Monday, August 3, 2009

Carcinoma of urinary bladder


CT scan of 44 year old male came with history of hematuria showing large intraluminal mass lesion arising form the left lateral wall of the urinary bladder. Biopsy proved to be adenocarcinoma bladder.
CT of another patient with hematuria showing large heterogeneously enhancing soft tissue mass lesion arising from the right lateral wall of urinary bladder. Biopsy proved to be carcinoma urinary bladder.

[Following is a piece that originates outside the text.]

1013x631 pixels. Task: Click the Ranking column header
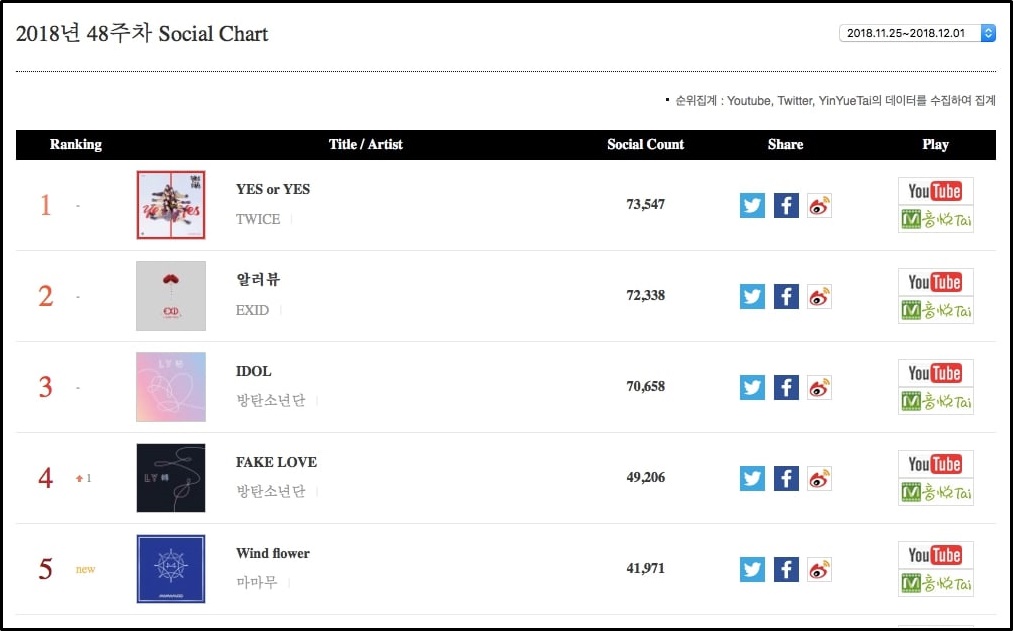76,145
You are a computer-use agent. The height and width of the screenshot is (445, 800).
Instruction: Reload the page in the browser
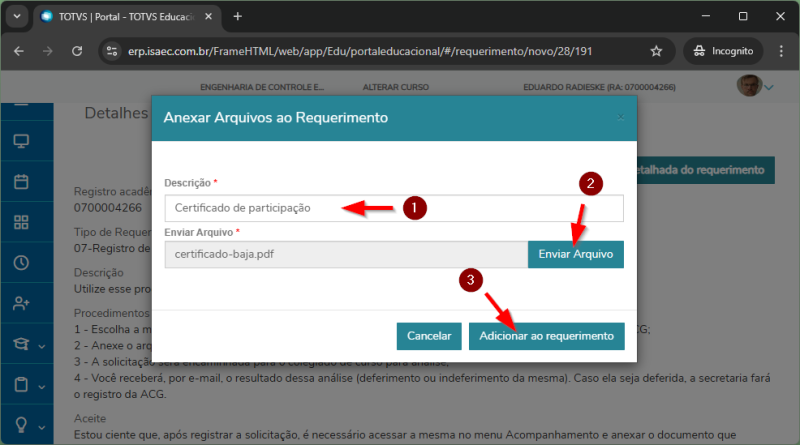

Bladder cancer is the second most common malignancy of the genitourinary system. Adenocarcinoma of bladder is rare tumors of bladder, accounts to 2%. Majority of tumors are transitional cell carcinomas (90%) and Squamous cell carcinoma (5%). Classic clinical presentation is painless, gross hematuria. Risk factors include smoking, pelvic irradiation, exposure to aniline dyes and chemotherapy with cyclophosphamide. Very often the newely diagnosed carcinoma will be superficial (72%). 5 % come with metastases to lymphnodes, liver, lung, bone and brain. CT and MRI are indicated mainly for staging of the tumor. Superficial bladder cancer has good prognosis with 5-year survival rates of 82-100%. Prognosis for metastatic transitional cell cancer is much poorer with only 5% of patients living 2 years after diagnosis.